RECORD EXTRACTS:

________________

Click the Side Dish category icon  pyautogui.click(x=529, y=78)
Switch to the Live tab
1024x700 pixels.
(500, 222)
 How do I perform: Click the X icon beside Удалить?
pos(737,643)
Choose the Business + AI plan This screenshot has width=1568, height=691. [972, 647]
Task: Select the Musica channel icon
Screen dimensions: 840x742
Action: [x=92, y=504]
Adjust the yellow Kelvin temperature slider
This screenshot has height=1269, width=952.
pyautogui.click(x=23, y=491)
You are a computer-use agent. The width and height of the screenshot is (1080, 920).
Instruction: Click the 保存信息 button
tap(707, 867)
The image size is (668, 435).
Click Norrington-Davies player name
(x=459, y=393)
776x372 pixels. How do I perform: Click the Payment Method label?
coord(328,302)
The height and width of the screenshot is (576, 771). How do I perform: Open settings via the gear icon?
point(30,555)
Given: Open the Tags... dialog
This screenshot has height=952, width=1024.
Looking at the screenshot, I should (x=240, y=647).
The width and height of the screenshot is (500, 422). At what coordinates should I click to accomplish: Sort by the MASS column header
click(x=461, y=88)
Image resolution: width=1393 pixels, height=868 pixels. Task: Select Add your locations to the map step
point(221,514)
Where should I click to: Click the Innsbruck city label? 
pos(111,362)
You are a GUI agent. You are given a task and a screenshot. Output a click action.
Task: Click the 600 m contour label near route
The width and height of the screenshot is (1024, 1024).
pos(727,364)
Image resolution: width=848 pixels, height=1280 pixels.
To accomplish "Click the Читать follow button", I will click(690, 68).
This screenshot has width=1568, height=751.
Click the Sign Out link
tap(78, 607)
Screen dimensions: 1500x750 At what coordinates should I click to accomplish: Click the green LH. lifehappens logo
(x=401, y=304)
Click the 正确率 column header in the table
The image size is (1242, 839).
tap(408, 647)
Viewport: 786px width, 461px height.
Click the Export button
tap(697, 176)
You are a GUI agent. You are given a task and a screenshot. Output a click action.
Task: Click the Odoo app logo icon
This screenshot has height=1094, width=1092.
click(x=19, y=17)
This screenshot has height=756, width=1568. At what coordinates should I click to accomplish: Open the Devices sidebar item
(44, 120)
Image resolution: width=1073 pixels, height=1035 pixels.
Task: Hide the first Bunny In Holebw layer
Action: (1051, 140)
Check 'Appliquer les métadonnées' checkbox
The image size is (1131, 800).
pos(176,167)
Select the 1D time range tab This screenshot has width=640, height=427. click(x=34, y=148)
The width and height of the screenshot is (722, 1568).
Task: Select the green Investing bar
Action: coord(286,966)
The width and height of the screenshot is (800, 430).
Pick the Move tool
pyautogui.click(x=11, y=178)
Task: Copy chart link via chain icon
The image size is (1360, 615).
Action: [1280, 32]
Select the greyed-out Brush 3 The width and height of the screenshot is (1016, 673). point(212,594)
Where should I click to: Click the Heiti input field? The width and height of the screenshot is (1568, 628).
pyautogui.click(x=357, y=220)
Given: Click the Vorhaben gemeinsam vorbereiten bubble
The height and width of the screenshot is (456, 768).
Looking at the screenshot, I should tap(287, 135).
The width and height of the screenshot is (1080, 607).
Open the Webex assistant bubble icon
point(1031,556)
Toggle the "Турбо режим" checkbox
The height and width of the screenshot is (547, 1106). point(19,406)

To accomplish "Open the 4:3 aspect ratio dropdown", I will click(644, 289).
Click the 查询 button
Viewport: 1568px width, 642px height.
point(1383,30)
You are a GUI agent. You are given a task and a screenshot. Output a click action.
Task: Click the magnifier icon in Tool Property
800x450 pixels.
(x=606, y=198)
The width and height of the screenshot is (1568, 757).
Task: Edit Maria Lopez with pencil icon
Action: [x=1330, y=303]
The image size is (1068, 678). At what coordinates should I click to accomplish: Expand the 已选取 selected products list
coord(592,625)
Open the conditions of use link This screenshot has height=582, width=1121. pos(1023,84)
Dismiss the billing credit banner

________________

PROBLEM TO WORK ON: Each line of the data should be given back exactly.

RESULT OF THIS EXERCISE:
Click the Side Dish category icon  pyautogui.click(x=529, y=78)
Switch to the Live tab
1024x700 pixels.
(500, 222)
 How do I perform: Click the X icon beside Удалить?
pos(737,643)
Choose the Business + AI plan This screenshot has width=1568, height=691. [972, 647]
Task: Select the Musica channel icon
Screen dimensions: 840x742
Action: [x=92, y=504]
Adjust the yellow Kelvin temperature slider
This screenshot has height=1269, width=952.
pyautogui.click(x=23, y=491)
You are a computer-use agent. The width and height of the screenshot is (1080, 920).
Instruction: Click the 保存信息 button
tap(707, 867)
The image size is (668, 435).
Click Norrington-Davies player name
(x=459, y=393)
776x372 pixels. How do I perform: Click the Payment Method label?
coord(328,302)
The height and width of the screenshot is (576, 771). How do I perform: Open settings via the gear icon?
point(30,555)
Given: Open the Tags... dialog
This screenshot has height=952, width=1024.
Looking at the screenshot, I should (x=240, y=647).
The width and height of the screenshot is (500, 422). At what coordinates should I click to accomplish: Sort by the MASS column header
click(x=461, y=88)
Image resolution: width=1393 pixels, height=868 pixels. Task: Select Add your locations to the map step
point(221,514)
Where should I click to: Click the Innsbruck city label? 
pos(111,362)
You are a GUI agent. You are given a task and a screenshot. Output a click action.
Task: Click the 600 m contour label near route
The width and height of the screenshot is (1024, 1024).
pos(727,364)
Image resolution: width=848 pixels, height=1280 pixels.
To accomplish "Click the Читать follow button", I will click(690, 68).
This screenshot has width=1568, height=751.
Click the Sign Out link
tap(78, 607)
Screen dimensions: 1500x750 At what coordinates should I click to accomplish: Click the green LH. lifehappens logo
(x=401, y=304)
Click the 正确率 column header in the table
The image size is (1242, 839).
tap(408, 647)
Viewport: 786px width, 461px height.
Click the Export button
tap(697, 176)
You are a GUI agent. You are given a task and a screenshot. Output a click action.
Task: Click the Odoo app logo icon
This screenshot has height=1094, width=1092.
click(x=19, y=17)
This screenshot has height=756, width=1568. At what coordinates should I click to accomplish: Open the Devices sidebar item
(44, 120)
Image resolution: width=1073 pixels, height=1035 pixels.
Task: Hide the first Bunny In Holebw layer
Action: (1051, 140)
Check 'Appliquer les métadonnées' checkbox
The image size is (1131, 800).
pos(176,167)
Select the 1D time range tab This screenshot has width=640, height=427. click(x=34, y=148)
The width and height of the screenshot is (722, 1568).
Task: Select the green Investing bar
Action: coord(286,966)
The width and height of the screenshot is (800, 430).
Pick the Move tool
pyautogui.click(x=11, y=178)
Task: Copy chart link via chain icon
The image size is (1360, 615).
Action: [1280, 32]
Select the greyed-out Brush 3 The width and height of the screenshot is (1016, 673). point(212,594)
Where should I click to: Click the Heiti input field? The width and height of the screenshot is (1568, 628).
pyautogui.click(x=357, y=220)
Given: Click the Vorhaben gemeinsam vorbereiten bubble
The height and width of the screenshot is (456, 768).
Looking at the screenshot, I should tap(287, 135).
The width and height of the screenshot is (1080, 607).
Open the Webex assistant bubble icon
point(1031,556)
Toggle the "Турбо режим" checkbox
The height and width of the screenshot is (547, 1106). point(19,406)

To accomplish "Open the 4:3 aspect ratio dropdown", I will click(644, 289).
Click the 查询 button
Viewport: 1568px width, 642px height.
point(1383,30)
You are a GUI agent. You are given a task and a screenshot. Output a click action.
Task: Click the magnifier icon in Tool Property
800x450 pixels.
(x=606, y=198)
The width and height of the screenshot is (1568, 757).
Task: Edit Maria Lopez with pencil icon
Action: [x=1330, y=303]
The image size is (1068, 678). At what coordinates should I click to accomplish: Expand the 已选取 selected products list
coord(592,625)
Open the conditions of use link This screenshot has height=582, width=1121. pos(1023,84)
Dismiss the billing credit banner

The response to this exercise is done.